練習課題:
a) インプラント手術のトラブルについての本文のうち、「インプラント手術のトラブルを」を含む語句から始め、「うな神経麻痺が常にあります。」で終わる部分を、一字も変えずに出力せよ。
b) インプラント手術のトラブルについての本文を、最後の文の後から書き継げ。

本文:
★ ★ ★ ★ ★

インプラント手術のトラブル

 インプラント手術のトラブルを挙げてみます。手術中のトラブルが中心ですが、手術後のトラブルっぽい例も考えてみます。

インプラント手術中のトラブル

インプラント手術中のトラブルが発生した場合、対処できるものから、取り返しのつかないケースまであります。
  • 下顎の神経損傷の事故
  • 上顎洞や鼻腔の事故
  • 血管損傷による出血事故
  • 骨のやけど

インプラント手術中のトラブル - 下顎の神経損傷の事故

 下顎の神経損傷の事故ですが、インプラント手術中に起こる事故で特に多いがこれです。CT(コンピューター・トモグラフィー)を使って骨の形状や神経の位置がわかるようになったため、神経損傷の事故は以前よりも大幅に減ったものの、今でも多い事故です。下顎骨中の神経は知覚神経であり、運動神経ではありませんので、顎が動かなかったり、筋肉が引きつったりするようなことはありませんが、麻酔をしたときのような神経麻痺が常にあります。
 万が一に神経の損傷が起きてしまった場合、ビタミンや薬物投与による治療を行って対処します。どこまで回復できるかは個人差によります。ただし、神経を完全に切断してしまった場合は回復不可能になってしまいます。

★ ★ ★ ★ ★

データ:
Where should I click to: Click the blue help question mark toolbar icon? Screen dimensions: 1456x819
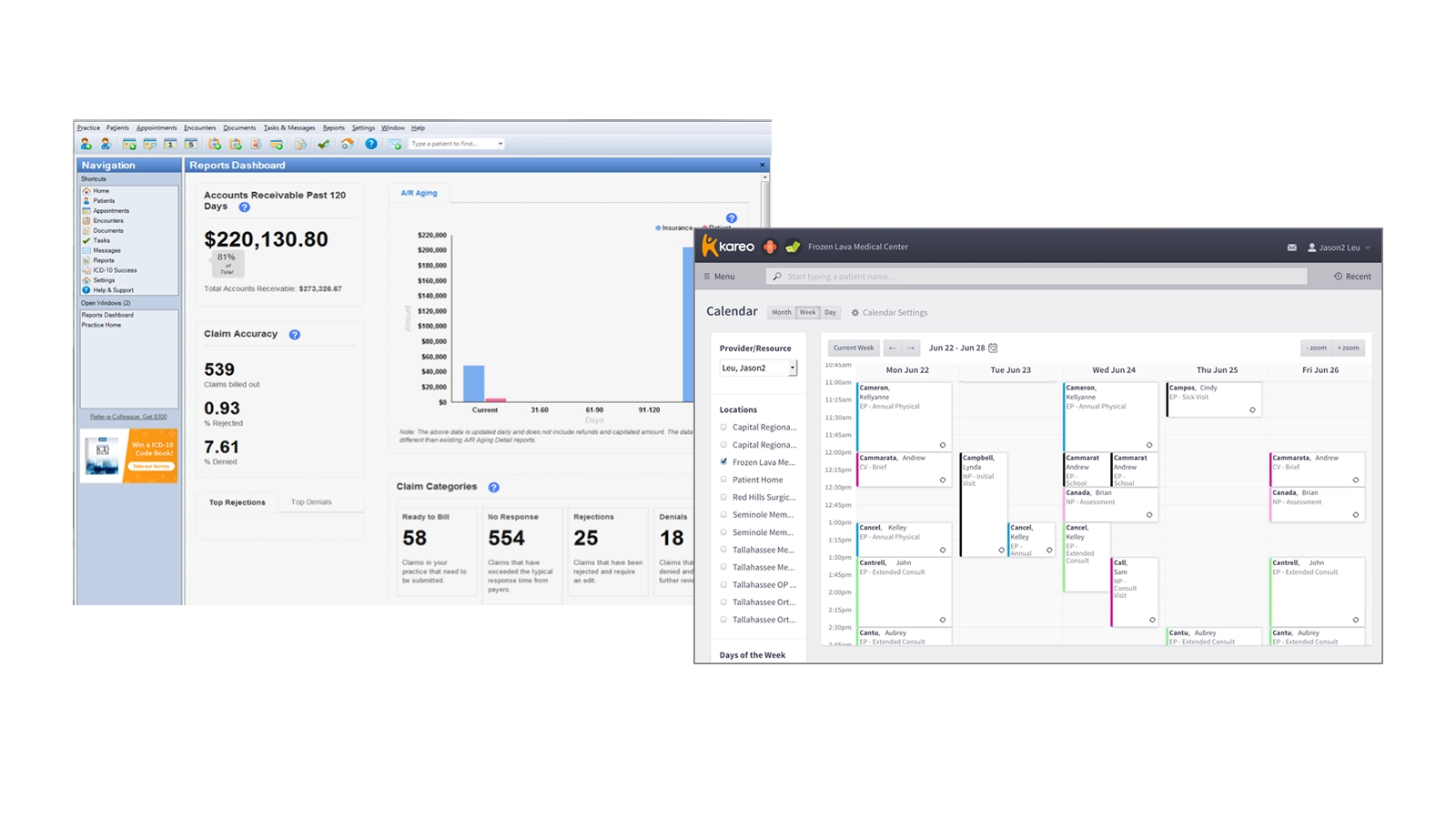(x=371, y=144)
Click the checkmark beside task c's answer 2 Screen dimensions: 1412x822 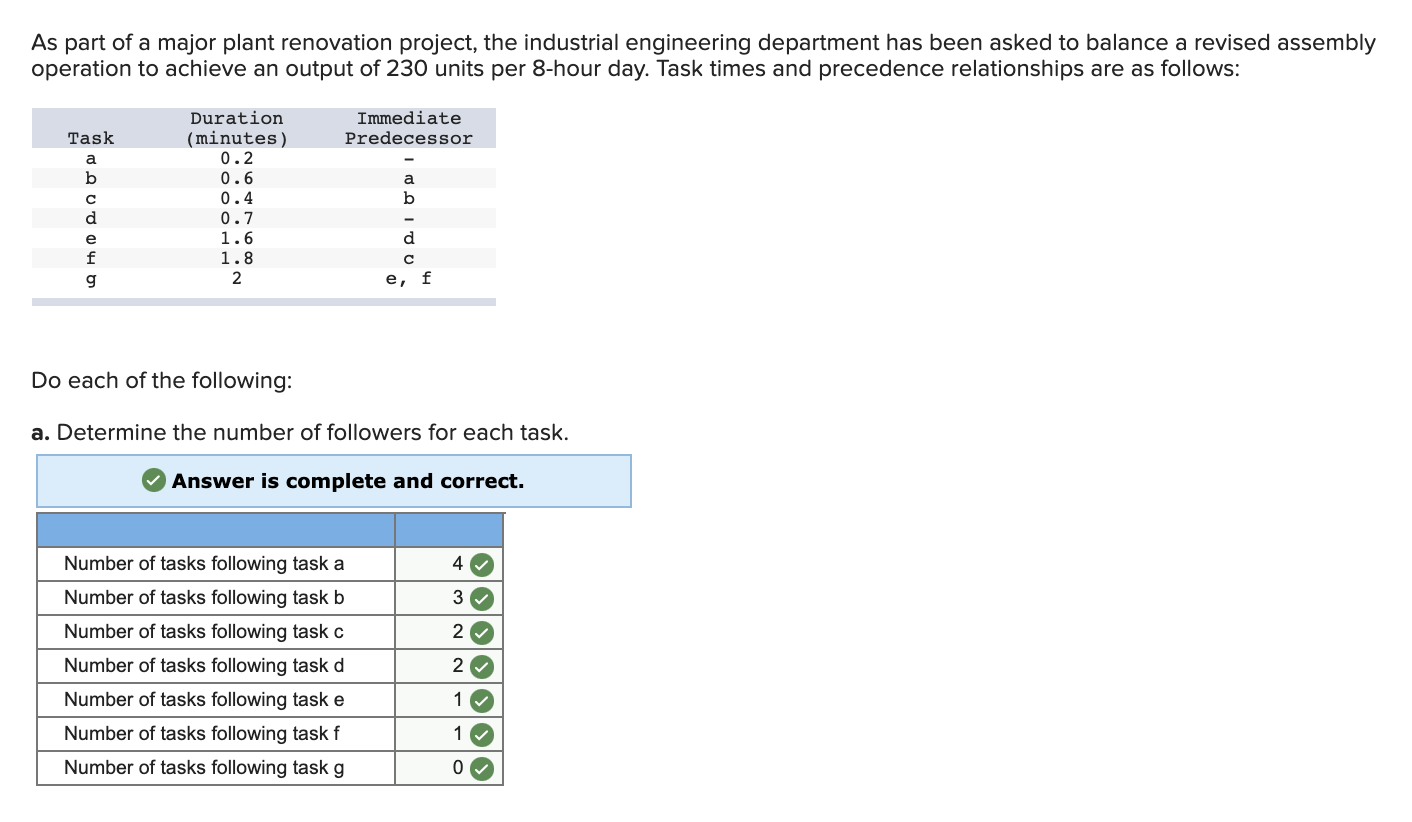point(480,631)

★ ★ ★ ★ ★

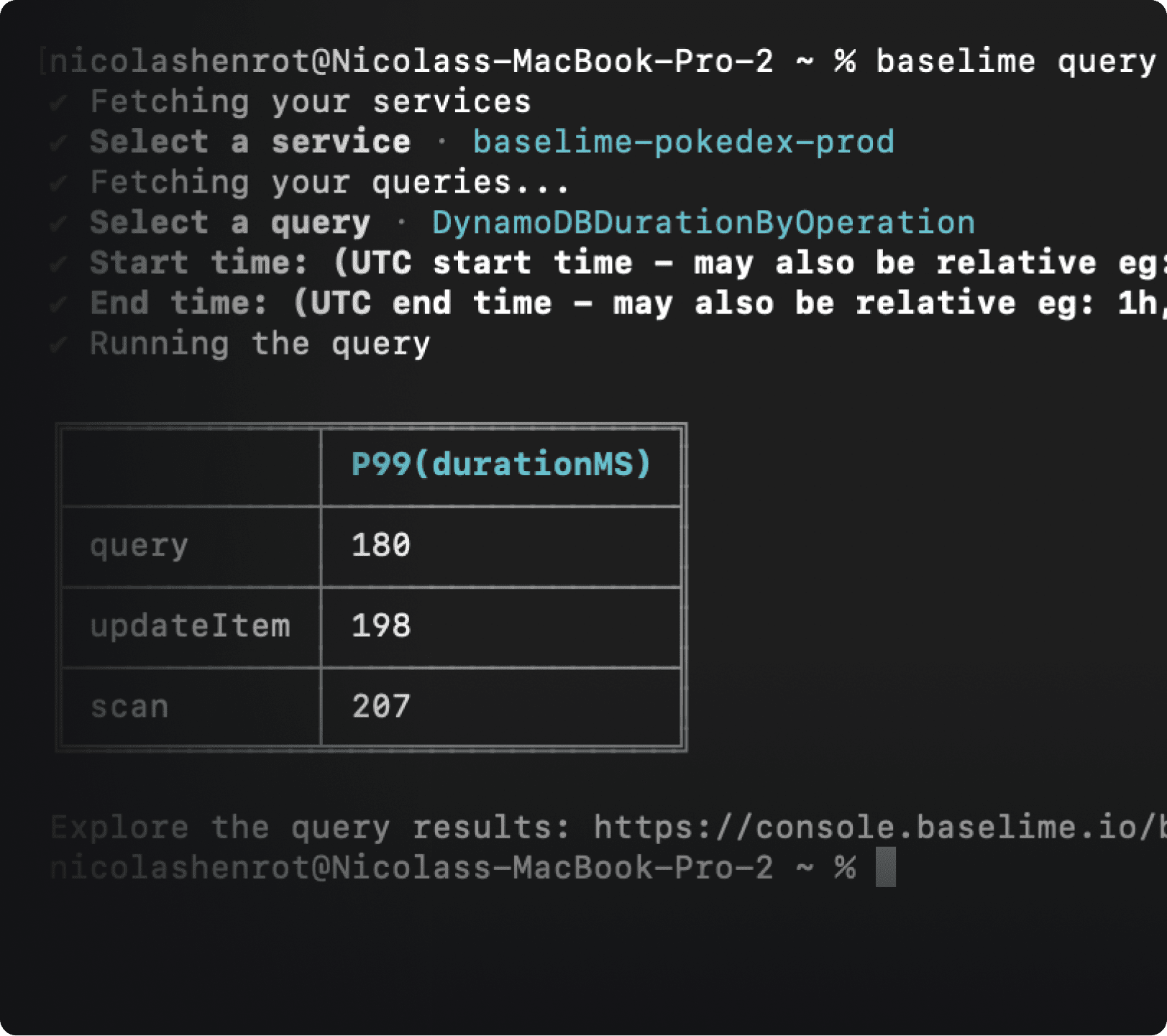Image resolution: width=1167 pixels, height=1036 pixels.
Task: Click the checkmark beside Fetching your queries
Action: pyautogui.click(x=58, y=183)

★ ★ ★ ★ ★

各課題の解答:
a)
インプラント手術のトラブルを挙げてみます。手術中のトラブルが中心ですが、手術後のトラブルっぽい例も考えてみます。

インプラント手術中のトラブル

インプラント手術中のトラブルが発生した場合、対処できるものから、取り返しのつかないケースまであります。
  • 下顎の神経損傷の事故
  • 上顎洞や鼻腔の事故
  • 血管損傷による出血事故
  • 骨のやけど

インプラント手術中のトラブル - 下顎の神経損傷の事故

 下顎の神経損傷の事故ですが、インプラント手術中に起こる事故で特に多いがこれです。CT(コンピューター・トモグラフィー)を使って骨の形状や神経の位置がわかるようになったため、神経損傷の事故は以前よりも大幅に減ったものの、今でも多い事故です。下顎骨中の神経は知覚神経であり、運動神経ではありませんので、顎が動かなかったり、筋肉が引きつったりするようなことはありませんが、麻酔をしたときのような神経麻痺が常にあります。

b)
インプラント手術中のトラブル - 上顎洞や鼻腔の事故

 非常にまれですが、上顎洞や鼻腔の事故があります。呼吸器の一つで鼻腔とつながって空気を保有している上顎洞という上顎の上の空洞があります。上顎洞をインプラント埋め込み前のドリルで傷つけて化膿する蓄膿症のケースでは、他の副鼻腔にも感染が広がる危険性があります。
また、鼻腔の粘膜を傷つけて大量出血につながるケースも考えられます。

インプラント手術中のトラブル - 血管損傷による出血事故

 血管損傷による出血事故は、大きなものは動脈や舌の根元にある大きな血管を損傷してしまったりと、ドリルの操作を誤まることで起きます。また、脳梗塞の薬のように血液をサラサラにする薬を飲んでいる場合、治療中の止血が止めにくくなることがあります。このような患者は一時的に薬を止める必要があります。対処が遅れると危険なケースです。

インプラント手術中のトラブル - 骨のやけど

 骨の細胞は温度が5度上がると死んでしまうため、手術でドリルを使う際は、生理食塩水をかけて冷却しながら行います。それがうまくできていないと、骨が死んでしまうため、インプラント体の結合が上手くいかなってしまいます。そうなった場合はインプラント体を引きぬき、骨の再生を待って再度手術を行うことになります。

インプラント治療後のトラブル

インプラント治療後のトラブルとしては安定期間を無事に乗りきれなかったケースや、仕上がりの問題などが考えられます。

インプラント手術直後のトラブル

  • インプラント体がグラグラする
  • 周囲から膿が出てくる。腫れが続く。痛い。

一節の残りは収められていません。